- [EXERCISE] Your reply should consist only of the lines from the one with "369x252 pixels." through the end of the entries, transcribed exactly. Pictures stay out.

Data entries
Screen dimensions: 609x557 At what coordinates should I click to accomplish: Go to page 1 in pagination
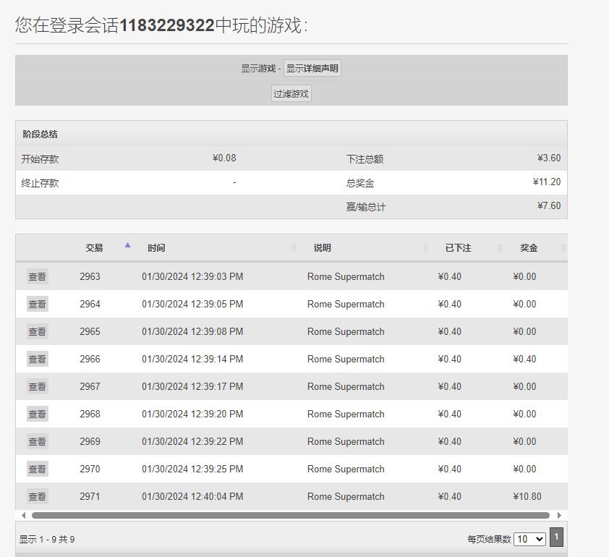point(556,537)
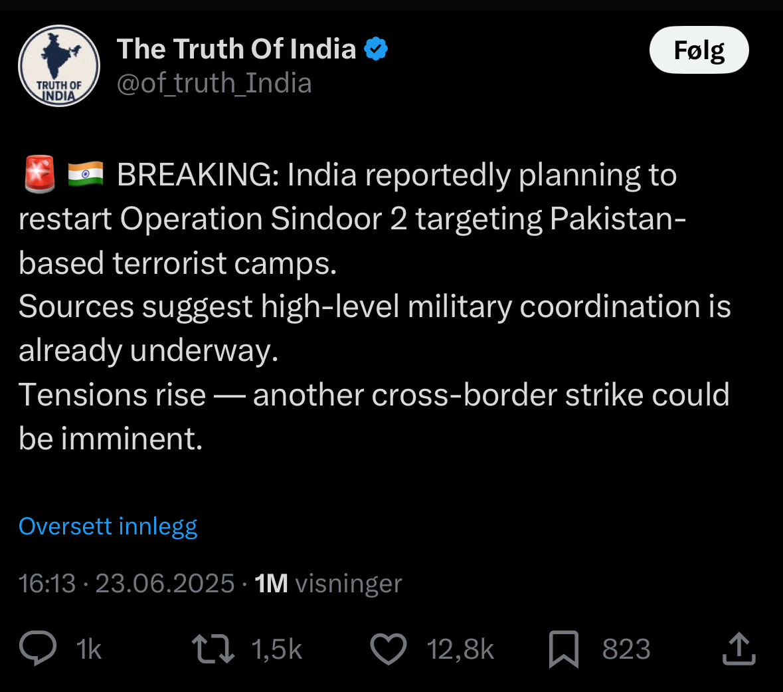Show the 1k replies count
Image resolution: width=783 pixels, height=692 pixels.
tap(89, 649)
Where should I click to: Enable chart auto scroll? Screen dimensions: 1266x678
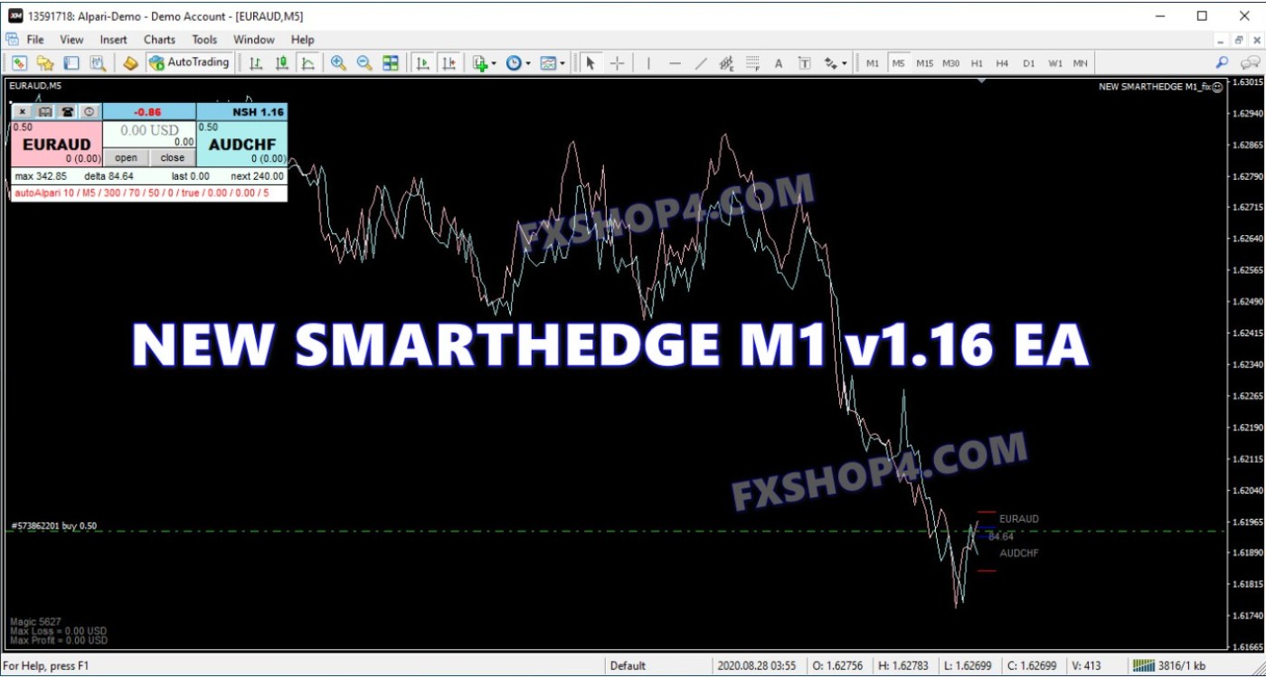pos(421,63)
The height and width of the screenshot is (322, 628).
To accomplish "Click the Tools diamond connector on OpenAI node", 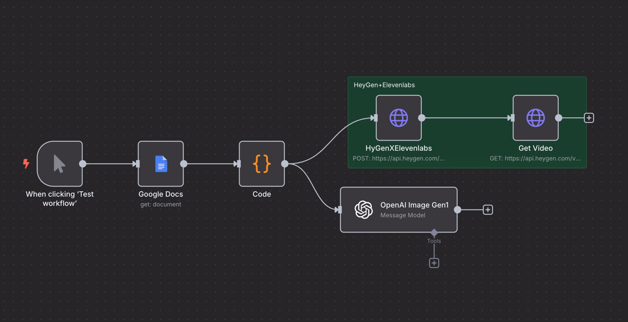I will (x=434, y=232).
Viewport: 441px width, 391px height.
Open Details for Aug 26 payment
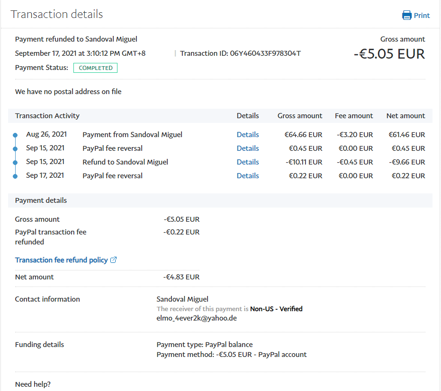coord(248,135)
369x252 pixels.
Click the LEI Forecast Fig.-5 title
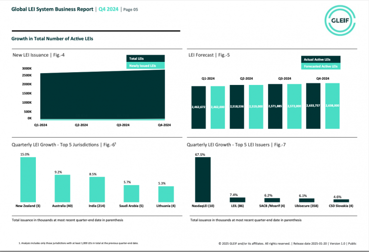209,55
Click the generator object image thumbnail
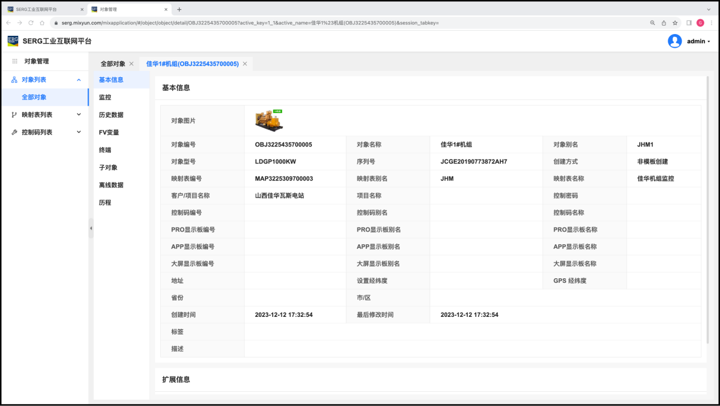Screen dimensions: 720x406 [269, 120]
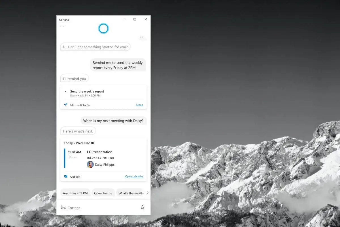Select the "Open Teams" suggestion chip
This screenshot has width=340, height=227.
(x=103, y=193)
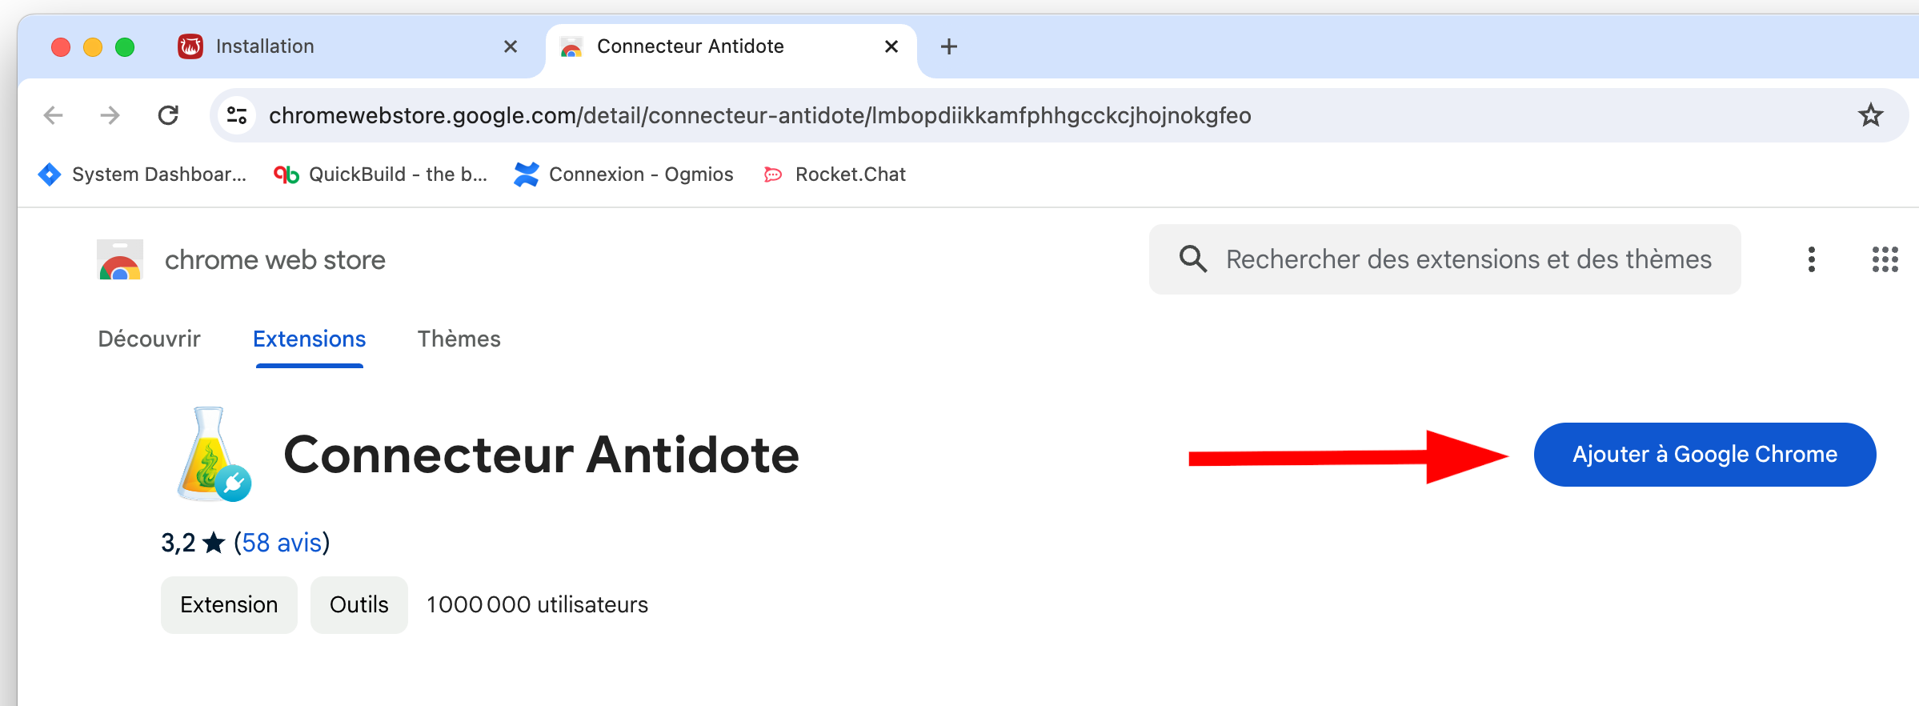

- [WRITTEN REPLY]
369x252 pixels.
Click the LEI Forecast Fig.-5 title
209,55
Click the generator object image thumbnail
Screen dimensions: 720x406 [269, 120]
Select the "Open Teams" suggestion chip
This screenshot has width=340, height=227.
(x=103, y=193)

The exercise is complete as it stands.